> [ТЕКСТ ДЛЯ ИЗУЧЕНИЯ]
*-*-*
Почти два тысячелетия была действенна философия Аристотеля, уверенно определявшего пути и границы познания. Великого язычника чтили все христианские ученые. Ему верили не меньше, чем евангелию. Но потом, когда после Колумба и Коперника оказалось, что и Земля и вселенная совсем иные, чем о них думал Аристотель, его мысли сдали в архив. Бэкон написал «Новый органон», возвещая новые пути и новые методы познания. Он верил только в конкретный опыт и в познание, которое исследует действительный, а не воображаемый мир. «Физику» Аристотеля — его натурфилософию столетиями опровергали ученые естествоиспытатели, врачи, механики, путешественники. Его «Метафизику» вслед за «Новым органоном» Бэкона опровергали философы. Однако эстетика Аристотеля все еще остается в силе. Нелепыми, но властными архаизмами остаются в новой эпохе древние представления об искусстве
Брехт пишет «Малый органон для театра».
*-*-*
Собранные данные
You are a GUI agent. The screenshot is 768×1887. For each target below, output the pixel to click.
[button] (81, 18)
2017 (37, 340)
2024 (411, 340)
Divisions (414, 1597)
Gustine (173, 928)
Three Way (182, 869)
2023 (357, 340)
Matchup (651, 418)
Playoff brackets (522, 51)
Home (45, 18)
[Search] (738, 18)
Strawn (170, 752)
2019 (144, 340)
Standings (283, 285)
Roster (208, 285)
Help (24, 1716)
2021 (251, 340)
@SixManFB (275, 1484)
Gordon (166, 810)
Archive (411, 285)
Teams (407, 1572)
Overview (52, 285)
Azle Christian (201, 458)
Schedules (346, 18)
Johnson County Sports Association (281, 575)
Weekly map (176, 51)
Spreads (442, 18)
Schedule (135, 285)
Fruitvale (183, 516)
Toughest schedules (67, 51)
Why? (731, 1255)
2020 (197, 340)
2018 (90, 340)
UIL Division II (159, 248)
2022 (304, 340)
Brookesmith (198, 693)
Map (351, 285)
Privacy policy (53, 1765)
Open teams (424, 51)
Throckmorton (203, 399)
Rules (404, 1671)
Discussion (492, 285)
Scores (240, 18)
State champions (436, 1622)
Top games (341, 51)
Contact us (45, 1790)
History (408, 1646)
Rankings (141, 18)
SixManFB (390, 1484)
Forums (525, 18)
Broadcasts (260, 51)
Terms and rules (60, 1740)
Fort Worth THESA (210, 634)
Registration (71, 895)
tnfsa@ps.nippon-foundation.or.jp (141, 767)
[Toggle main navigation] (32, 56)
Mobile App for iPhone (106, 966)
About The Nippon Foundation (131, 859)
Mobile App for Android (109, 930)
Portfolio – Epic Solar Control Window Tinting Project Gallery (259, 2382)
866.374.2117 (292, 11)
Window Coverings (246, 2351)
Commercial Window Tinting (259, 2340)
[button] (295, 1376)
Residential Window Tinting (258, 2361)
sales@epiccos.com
*-*-*
Продолжите текст об Аристотеле и Брехте, начав сразу после его последнего предложения. Записи здесь никак не используются.

> [ОТВЕТ]
«...Я пишу эти строки на машинке, которой в то время, когда я родился, еще не существовало. Я перемещаюсь благодаря новым средствам передвижения с такой скоростью, которой мой дед и вообразить себе не мог, — в те времена вообще не знали таких скоростей. И я поднимаюсь в воздух, что не было доступно моему отцу. Я успел поговорить со своим отцом с другого континента, но взрыв в Хиросиме, запечатленный движущимся изображением, я увидел уже вместе с моим сыном.
...Какое именно отношение к природе и обществу настолько плодотворно, чтобы мы, дети эпохи науки, могли воспринимать его в театре как удовольствие?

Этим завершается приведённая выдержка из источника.